We greatly appreciate contributions and are happy to see you reading this section! This section explains the general workflow and has some documentation for development. If you need more information, please check out Github workflow for your contribution. To ensure a pleasant environment for everyone we ask that all our contributors adhere to the code of conduct.

The best way to get started is by looking at the Github Issues. See if there is an open issue you would like to work on. If so, please comment on the issue first to make sure no double work is done. If you are interested in adding or improving something unlisted, please open a new issue first. Describe the planned contribution to see if it fits within our vision of the package, and for discussion on its implementation.

Contributions should be developed on a separate branch created from the latest development branch. When you are finished, make sure all the unit tests work and the documentation is updated before submitting a pull request. In the pull request, mention the issue that discusses the contribution and please mention any additional information that might be useful for reviewing the changes.

Note

We recently blackened our code. Before that we maintained a 120 character line limit, which far exceeds the limit of 88 by black. Refactoring the code to read well at 88 characters is an ongoing process.

Github workflow for your contribution

The workflow GAMA maintains is described in more detail in this great blog post by @scott_lowe.
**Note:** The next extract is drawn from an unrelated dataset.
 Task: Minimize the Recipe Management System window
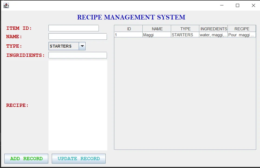pyautogui.click(x=222, y=5)
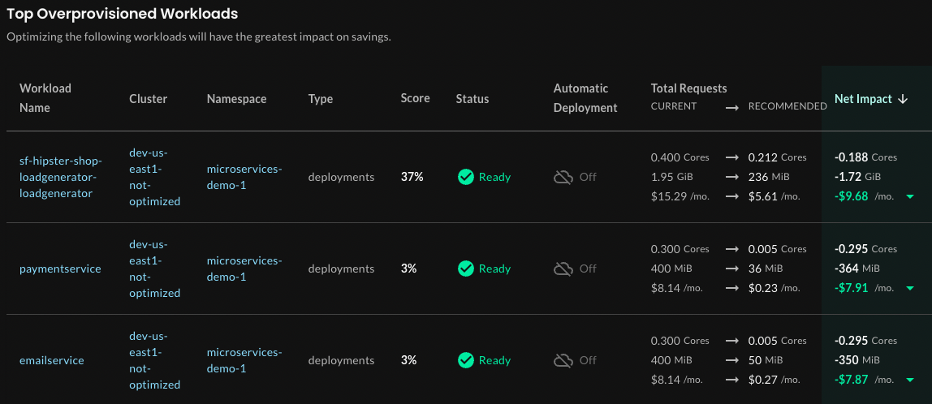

Here follows a short version with little explanation, just some commands.

First fork the GAMA Github repository:

Clone your fork to your local machine. Find the URL behind the green button ‘clone or download’, it should look like this:

git clone https://github.com/GITHUB_USER_NAME/gama.git

Add the original GAMA repository as an additional remote:

git remote add upstream https://github.com/PGijsbers/gama.git

Create a branch to work on your contribution (from the directory that has your cloned repository):

git checkout -b <your_branch_name>

Now you can start working on your contribution! Push your changes back to your origin remote (the name of the automatically added remote):

git push origin <your_branch_name>

If you are ready to have your changes added to the GAMA repository, open a pull request. This can be done using the Github website, where a button should pop up on your fork’s repository.

When opening a pull request, make sure you have:

  • updated the documentation

  • added or updated tests where reasonable

  • if there is a loss of test coverage, you should provide a reason

  • refer to the issue and mention any additional information that might make reviewing the PR easier.
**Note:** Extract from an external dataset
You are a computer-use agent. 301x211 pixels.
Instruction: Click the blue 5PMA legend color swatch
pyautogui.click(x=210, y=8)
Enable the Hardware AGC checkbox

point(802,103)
Setting up the development dependencies

For development, you will need some additional packages for code style checks and running tests. Navigate to your GAMA directory and run:

pip install -e .[dev]

This installs test dependencies such as pytest and plugins. It also installs pre-commit, a tool for automatically running several style checks before any commit. Pre-commit will run black code formatter, flake8 style checker and mypy type checker before any commit. While pre-commit is installed through the above command, it itself needs to install the dependencies specified for our pre-commit workflow:

pre-commit install

Run pre-commit run --all-files to see the pre-commit in action, it should output:

black....................................................................Passed
mypy.....................................................................Passed
flake8...................................................................Passed

You should now be set up for development! Pre-commit will run these tests whenever you attempt to make a commit. If any of the checks fail, the commit will be aborted and you will be able to make the required changes before attempting to commit again. Remember to add the updated file to your commit! We use pre-commit to ensure a consistent code style and make PR reviews easier. Note that pre-commit does not run any code tests.

Running code tests

If you followed the instructions above, the required test dependencies should be installed on your system. The tests are separated into unit and system tests, based on scope.
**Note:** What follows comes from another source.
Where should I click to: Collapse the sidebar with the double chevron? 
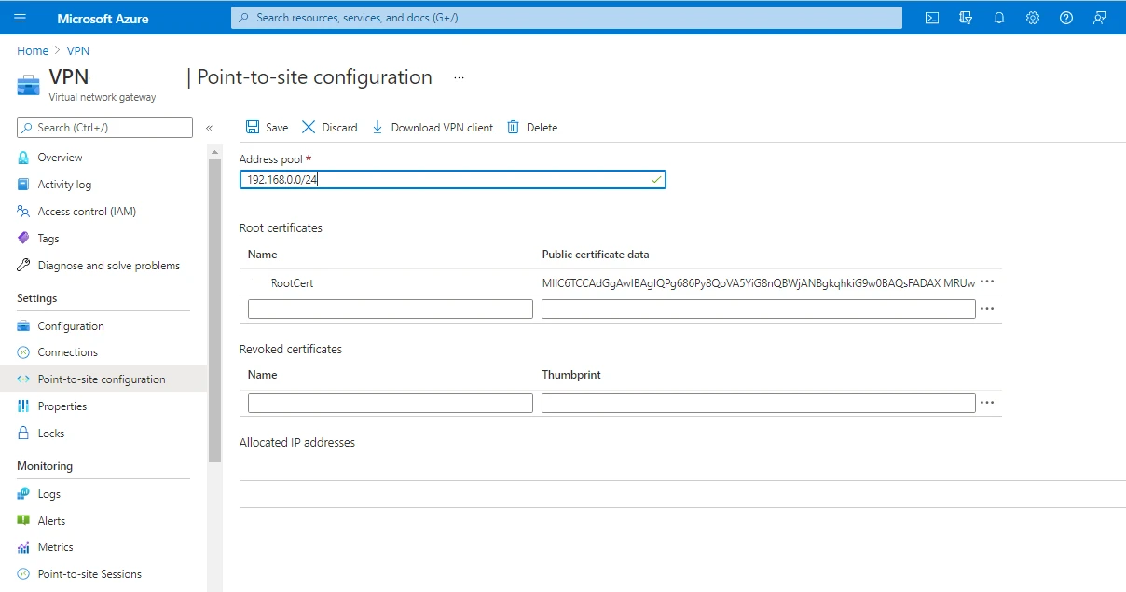pos(209,129)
Unit tests are for quickly testable isolated functions. Examples include creation of machine learning pipelines, selection procedures or data formatting.

System tests perform full AutoML runs on tiny datasets with limited resources. They are meant to ensure that the individual snippets tested in unit tests are integrated well together. It also functions as a sanity check that the system as a whole produces reasonable results. While complete state coverage of the code will always be impossible for this type of system, the system tests aim to cover as much as possible within a small time frame.

To run a test group run:

pytest -sv -n 4 tests/SUITE

where SUITE is either unit or system. The -sv -n 4 flags are optional, but give succinct feedback on what is being run (-sv) and run tests in parallel (-n 4). For more information, run pytest -h.

To get a coverage report that reports which lines of code are (not) covered by tests, also provide the arguments --cov=gama --cov-report term-missing. This can help identify if parts of your PR are not covered by unit tests. When you generate a PR, a coverage report will also be generated and posted. Should the coverage decline, the PR will not be accepted unless a good reason is given for the decreased coverage.

Some unit tests require files. The paths to these files are specified in a way that assume the repository root directory as the working directory. For example, the tests in tests/unit/test_data.py refer to the file tests/unit/data/openml_d_23380.csv. When running your unit tests from an IDE, this may cause the files not to be found if it is not the default working directory for tests. In PyCharm, go to Run > Edit Configurations… > Templates > Python tests > Pytest ` and fill in `working directory in the template to be the directory where tests resides (e.g. ~/gama).

Generating Documentation

The documentation is generated with Sphinx. After updating the documentation, please build the new docs to verify everything works and looks as intended:

sphinx-build -b html docs\source docs\build

The html pages are now in the gama\docs\build directory. There is no need to upload the generated documentation. A commit to master or a release branch will trigger the build and upload of the latest documentation.